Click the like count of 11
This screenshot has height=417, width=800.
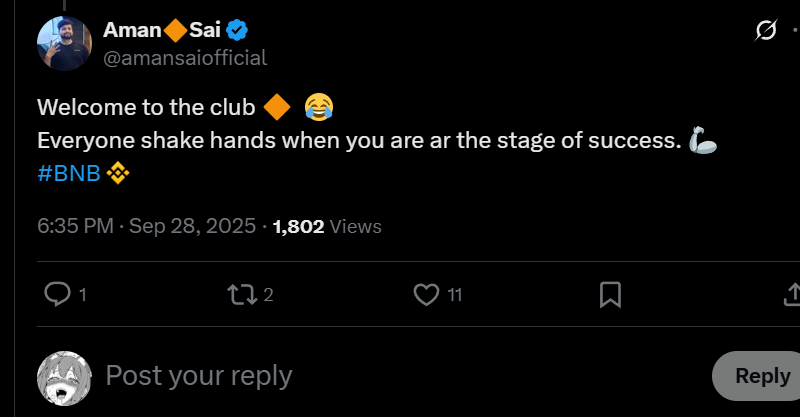[455, 295]
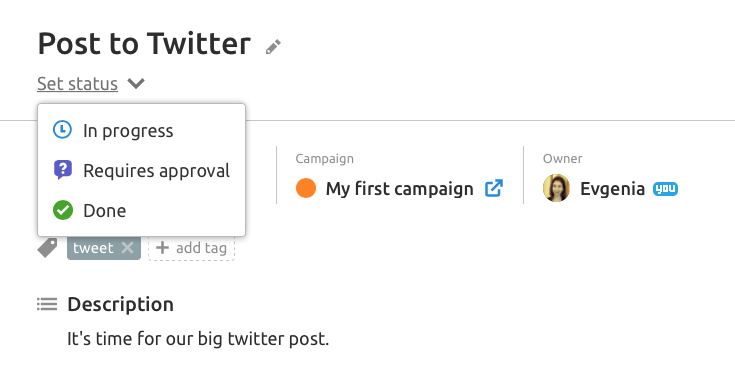This screenshot has height=390, width=735.
Task: Open the Set status dropdown link
Action: pyautogui.click(x=77, y=83)
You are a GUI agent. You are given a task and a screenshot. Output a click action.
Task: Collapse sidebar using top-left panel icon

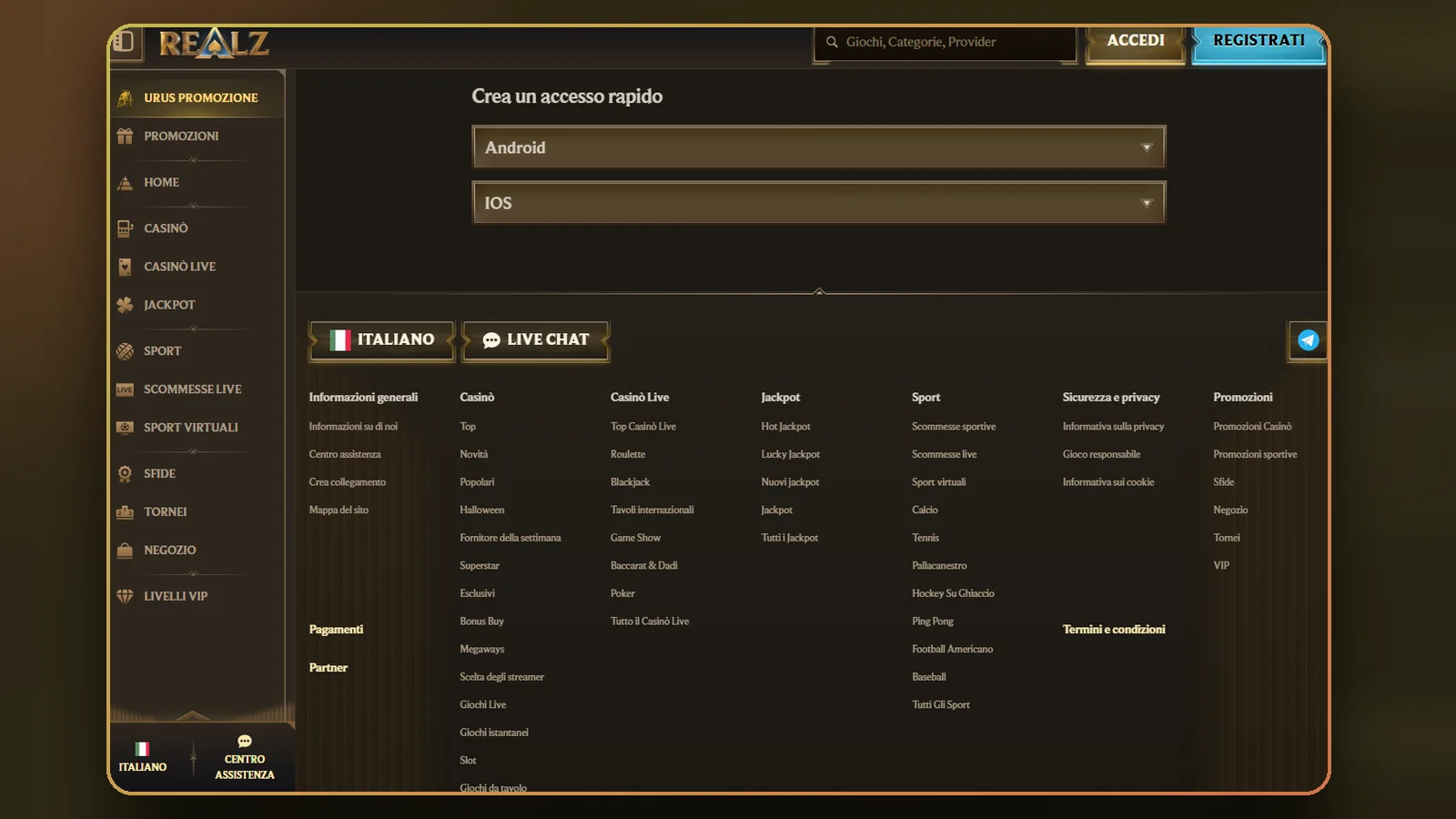coord(125,42)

====================

REQUIRED ACTION: Wherever an image appears, omit it; copy the rest of the records exactly.

SOLUTION TO THIS TASK:
Click the like count of 11
This screenshot has height=417, width=800.
[455, 295]
This screenshot has height=390, width=735.
Task: Open the Set status dropdown link
Action: pyautogui.click(x=77, y=83)
You are a GUI agent. You are given a task and a screenshot. Output a click action.
Task: Collapse sidebar using top-left panel icon

coord(125,42)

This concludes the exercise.